» Data section
--------

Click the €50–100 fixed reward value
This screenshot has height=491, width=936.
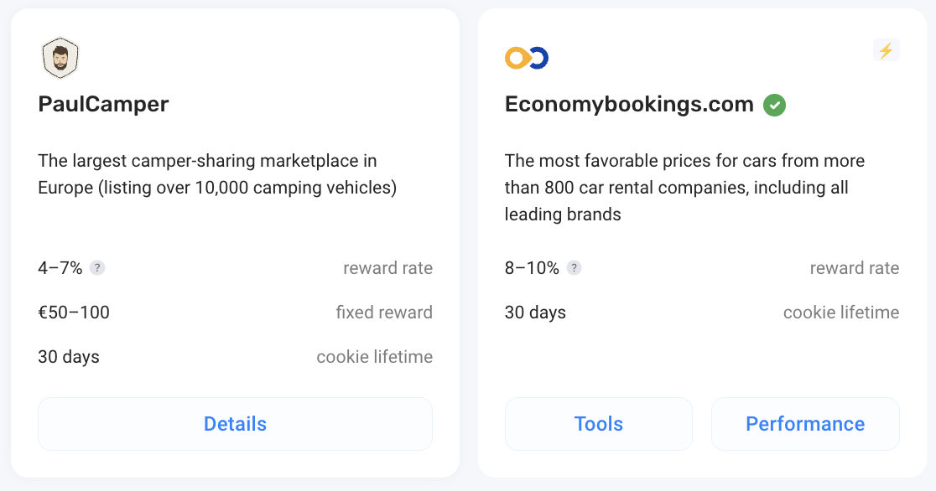pos(74,312)
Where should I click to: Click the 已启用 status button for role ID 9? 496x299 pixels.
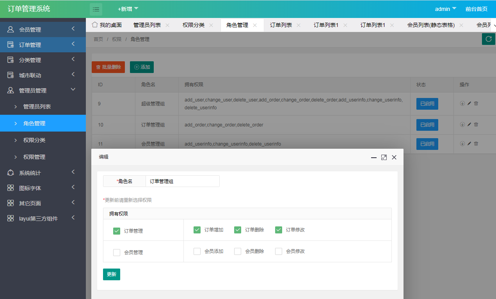tap(427, 103)
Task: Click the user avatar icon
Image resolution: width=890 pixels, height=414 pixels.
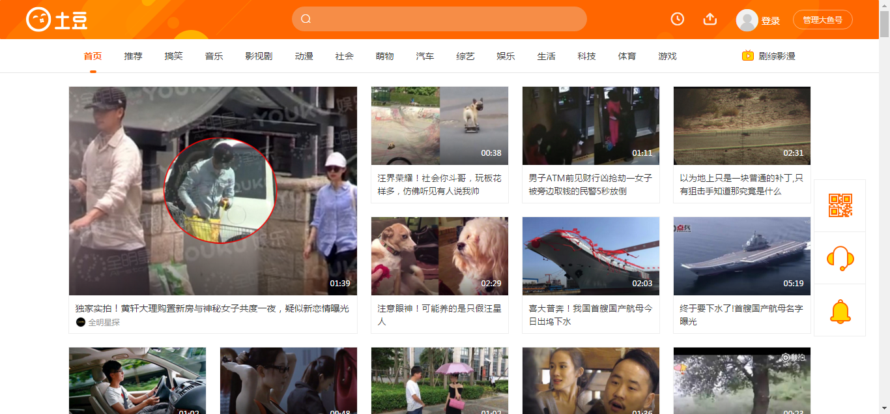Action: [x=747, y=20]
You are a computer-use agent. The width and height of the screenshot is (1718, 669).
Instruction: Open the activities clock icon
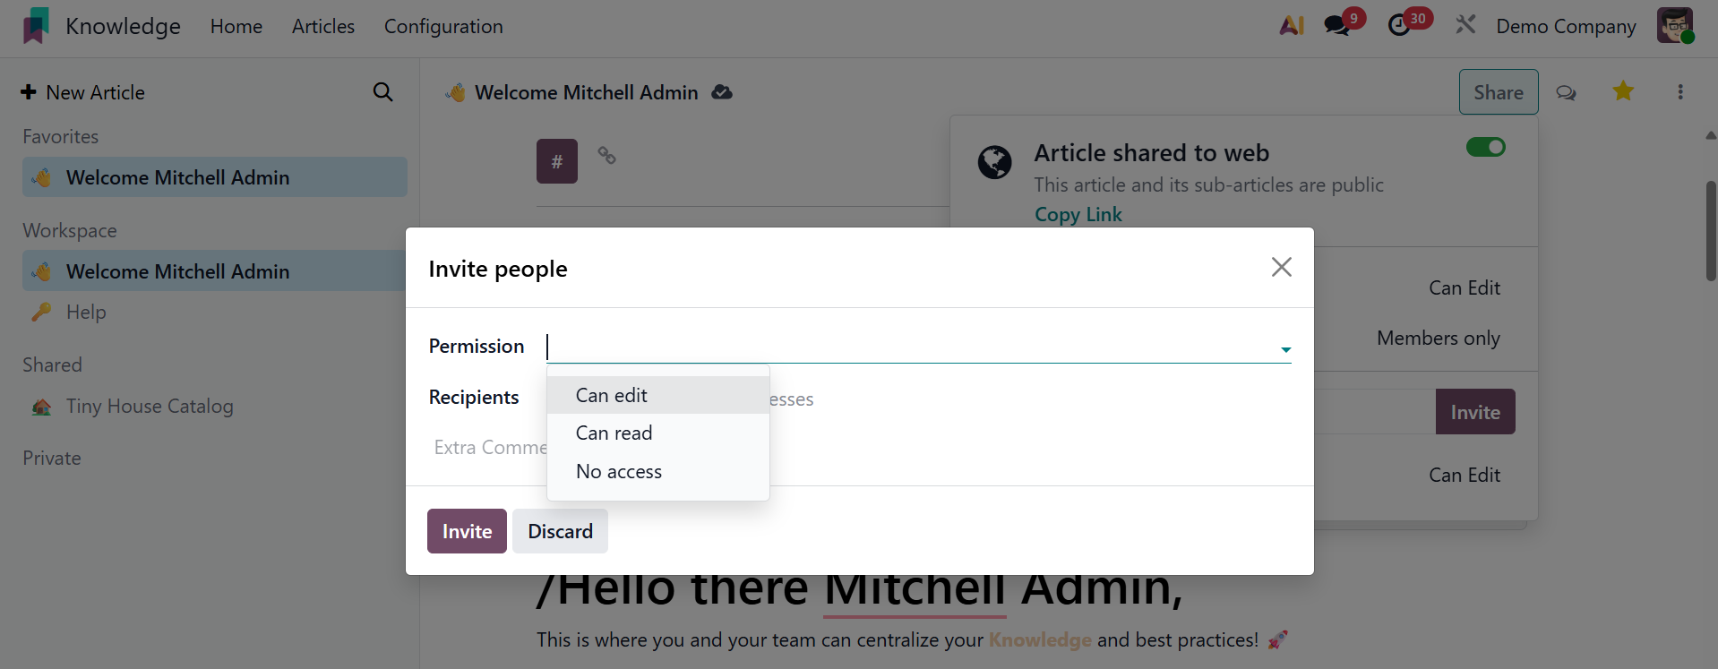pyautogui.click(x=1399, y=26)
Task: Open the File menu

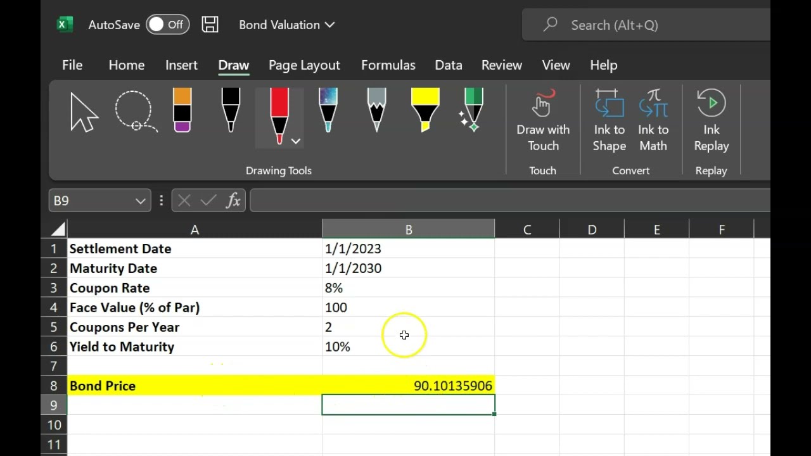Action: (x=72, y=65)
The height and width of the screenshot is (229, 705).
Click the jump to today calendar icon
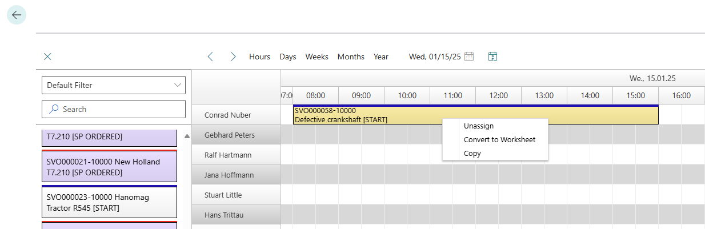[x=493, y=57]
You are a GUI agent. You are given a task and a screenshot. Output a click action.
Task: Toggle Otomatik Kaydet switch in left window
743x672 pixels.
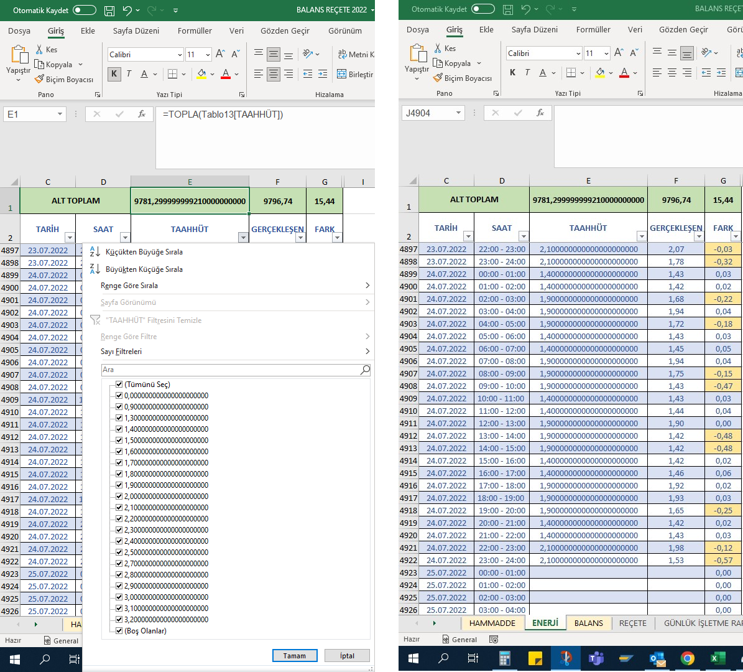[85, 10]
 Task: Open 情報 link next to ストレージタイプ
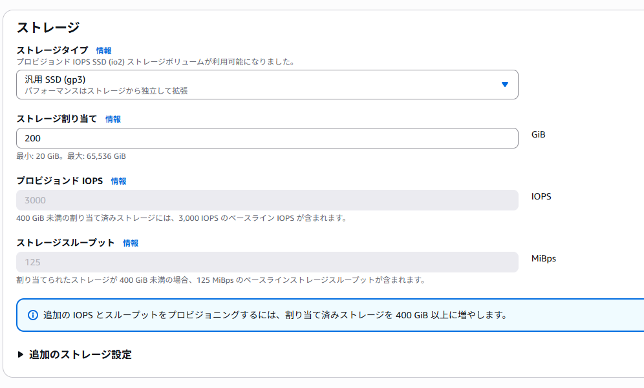(x=103, y=50)
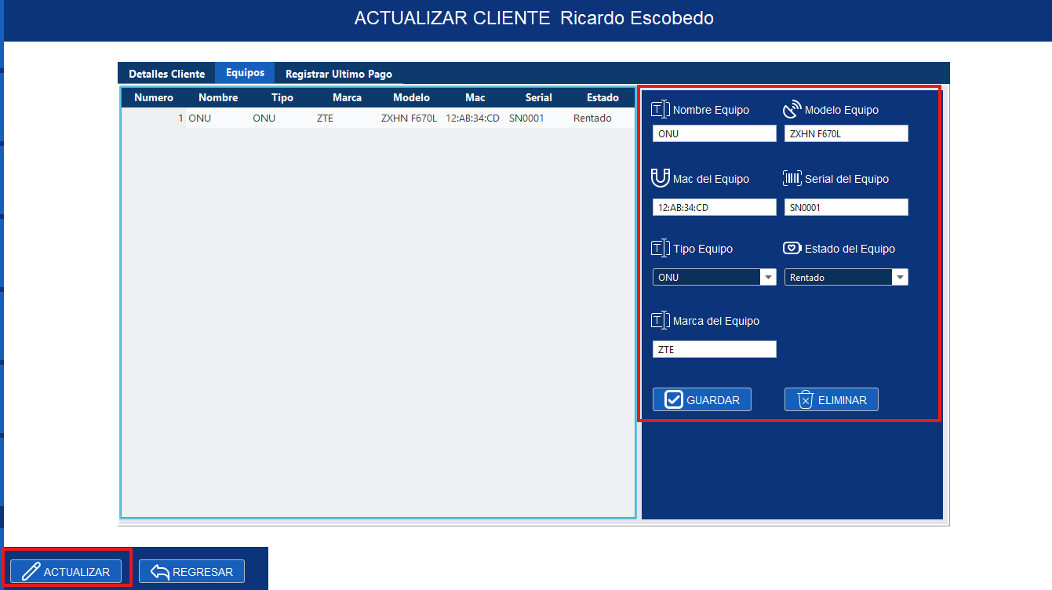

--------

Copy exactly, please, the lines that run from the line holding "Click the jump to today calendar icon" through the closing line of the material above, omitting every picture.

Click the jump to today calendar icon
[x=493, y=57]
You are a GUI agent. You are given a task and a screenshot. Output a click action.
Task: Toggle Otomatik Kaydet switch in left window
743x672 pixels.
[85, 10]
 Task: Open 情報 link next to ストレージタイプ
(x=103, y=50)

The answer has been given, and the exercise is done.